Collected data entries
--------------------

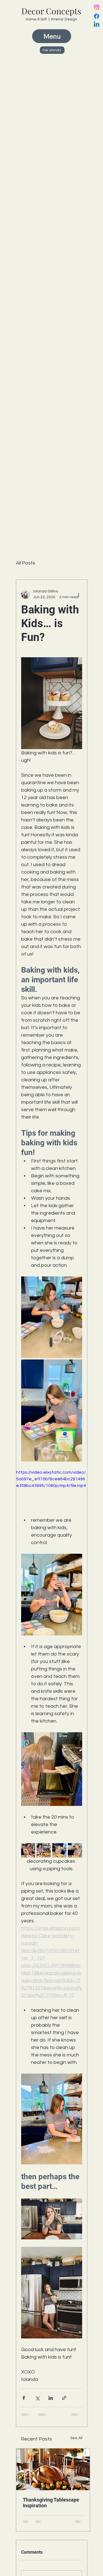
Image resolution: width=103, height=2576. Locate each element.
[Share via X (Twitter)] (37, 2398)
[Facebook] (96, 16)
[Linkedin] (96, 24)
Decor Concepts (51, 11)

--------------------

Instructions for the task:
Once the pictures are set aside, repeat the data above exactly as written.

Response to the exercise:
Image resolution: width=103, height=2576. Locate each element.
[Share via X (Twitter)] (37, 2398)
[Facebook] (96, 16)
[Linkedin] (96, 24)
Decor Concepts (51, 11)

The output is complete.